Recorded data:
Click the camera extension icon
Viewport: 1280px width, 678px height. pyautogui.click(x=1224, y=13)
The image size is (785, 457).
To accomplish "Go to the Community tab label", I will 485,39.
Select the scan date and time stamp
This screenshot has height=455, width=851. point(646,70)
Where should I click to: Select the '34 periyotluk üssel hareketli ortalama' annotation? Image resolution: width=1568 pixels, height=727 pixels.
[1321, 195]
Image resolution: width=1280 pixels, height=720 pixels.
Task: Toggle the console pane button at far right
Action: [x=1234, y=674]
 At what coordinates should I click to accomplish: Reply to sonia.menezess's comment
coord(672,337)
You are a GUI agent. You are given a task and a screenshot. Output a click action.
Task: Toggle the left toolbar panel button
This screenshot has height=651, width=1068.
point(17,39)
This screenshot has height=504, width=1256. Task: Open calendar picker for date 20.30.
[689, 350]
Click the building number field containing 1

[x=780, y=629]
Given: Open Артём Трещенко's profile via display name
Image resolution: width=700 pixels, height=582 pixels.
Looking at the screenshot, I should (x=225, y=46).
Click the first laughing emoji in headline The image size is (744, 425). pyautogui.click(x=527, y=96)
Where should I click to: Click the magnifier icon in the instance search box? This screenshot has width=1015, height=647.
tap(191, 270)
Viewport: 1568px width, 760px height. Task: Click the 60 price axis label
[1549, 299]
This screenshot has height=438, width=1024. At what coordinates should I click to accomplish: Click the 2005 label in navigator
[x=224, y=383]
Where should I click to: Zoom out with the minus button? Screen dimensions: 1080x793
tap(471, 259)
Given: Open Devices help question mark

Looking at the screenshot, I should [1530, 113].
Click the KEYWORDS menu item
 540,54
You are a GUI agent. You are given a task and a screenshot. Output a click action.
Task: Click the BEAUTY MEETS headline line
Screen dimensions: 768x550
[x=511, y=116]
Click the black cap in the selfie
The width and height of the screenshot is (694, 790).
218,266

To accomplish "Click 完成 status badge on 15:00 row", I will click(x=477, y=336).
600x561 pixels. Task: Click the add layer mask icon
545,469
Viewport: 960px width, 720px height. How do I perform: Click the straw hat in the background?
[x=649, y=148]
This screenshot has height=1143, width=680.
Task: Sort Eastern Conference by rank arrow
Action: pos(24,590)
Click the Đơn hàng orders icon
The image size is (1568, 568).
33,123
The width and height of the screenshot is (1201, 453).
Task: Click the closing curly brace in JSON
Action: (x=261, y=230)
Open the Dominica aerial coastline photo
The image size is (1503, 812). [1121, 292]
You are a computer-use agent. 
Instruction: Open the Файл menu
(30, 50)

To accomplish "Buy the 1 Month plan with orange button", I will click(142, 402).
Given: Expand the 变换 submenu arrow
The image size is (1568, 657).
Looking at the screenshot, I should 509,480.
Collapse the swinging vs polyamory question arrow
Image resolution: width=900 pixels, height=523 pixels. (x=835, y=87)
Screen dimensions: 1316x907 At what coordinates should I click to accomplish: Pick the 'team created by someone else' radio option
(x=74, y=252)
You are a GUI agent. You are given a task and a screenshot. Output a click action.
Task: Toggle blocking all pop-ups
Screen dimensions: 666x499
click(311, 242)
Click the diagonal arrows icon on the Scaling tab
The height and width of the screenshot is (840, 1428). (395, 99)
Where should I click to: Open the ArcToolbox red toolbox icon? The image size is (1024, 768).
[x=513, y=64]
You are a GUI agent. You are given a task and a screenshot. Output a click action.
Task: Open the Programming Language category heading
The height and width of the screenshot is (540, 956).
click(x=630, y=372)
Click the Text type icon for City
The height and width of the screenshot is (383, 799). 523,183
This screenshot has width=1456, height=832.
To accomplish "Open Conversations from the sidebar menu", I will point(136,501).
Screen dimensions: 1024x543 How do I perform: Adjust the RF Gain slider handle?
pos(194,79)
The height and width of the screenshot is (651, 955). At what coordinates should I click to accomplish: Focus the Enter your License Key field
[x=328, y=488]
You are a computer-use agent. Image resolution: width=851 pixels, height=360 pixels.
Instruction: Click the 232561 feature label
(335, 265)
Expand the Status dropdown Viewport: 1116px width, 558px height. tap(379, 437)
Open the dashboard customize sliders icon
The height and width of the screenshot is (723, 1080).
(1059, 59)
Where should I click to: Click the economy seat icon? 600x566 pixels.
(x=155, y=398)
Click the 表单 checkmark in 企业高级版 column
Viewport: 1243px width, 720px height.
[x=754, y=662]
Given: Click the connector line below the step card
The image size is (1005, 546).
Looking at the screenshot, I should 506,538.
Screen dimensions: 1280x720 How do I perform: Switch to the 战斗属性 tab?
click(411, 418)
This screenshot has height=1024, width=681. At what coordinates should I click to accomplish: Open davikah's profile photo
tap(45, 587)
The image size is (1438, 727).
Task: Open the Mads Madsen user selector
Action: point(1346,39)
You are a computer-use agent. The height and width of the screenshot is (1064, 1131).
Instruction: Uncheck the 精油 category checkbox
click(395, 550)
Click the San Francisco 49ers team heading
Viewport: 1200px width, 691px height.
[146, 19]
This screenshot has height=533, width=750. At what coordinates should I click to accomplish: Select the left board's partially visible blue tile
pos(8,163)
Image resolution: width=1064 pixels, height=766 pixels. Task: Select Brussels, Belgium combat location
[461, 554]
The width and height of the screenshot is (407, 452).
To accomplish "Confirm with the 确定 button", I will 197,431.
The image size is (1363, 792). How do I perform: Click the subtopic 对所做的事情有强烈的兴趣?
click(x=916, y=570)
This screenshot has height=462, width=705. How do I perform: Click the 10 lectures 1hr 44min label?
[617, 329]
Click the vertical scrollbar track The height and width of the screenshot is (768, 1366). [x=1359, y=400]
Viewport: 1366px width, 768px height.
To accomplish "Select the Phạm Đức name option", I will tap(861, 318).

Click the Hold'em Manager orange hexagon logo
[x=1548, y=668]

Your objective: Which lines above hold the word "Expand"? Copy each of them.

Task answer:
Given: Expand the 变换 submenu arrow
Expand the Status dropdown Viewport: 1116px width, 558px height. tap(379, 437)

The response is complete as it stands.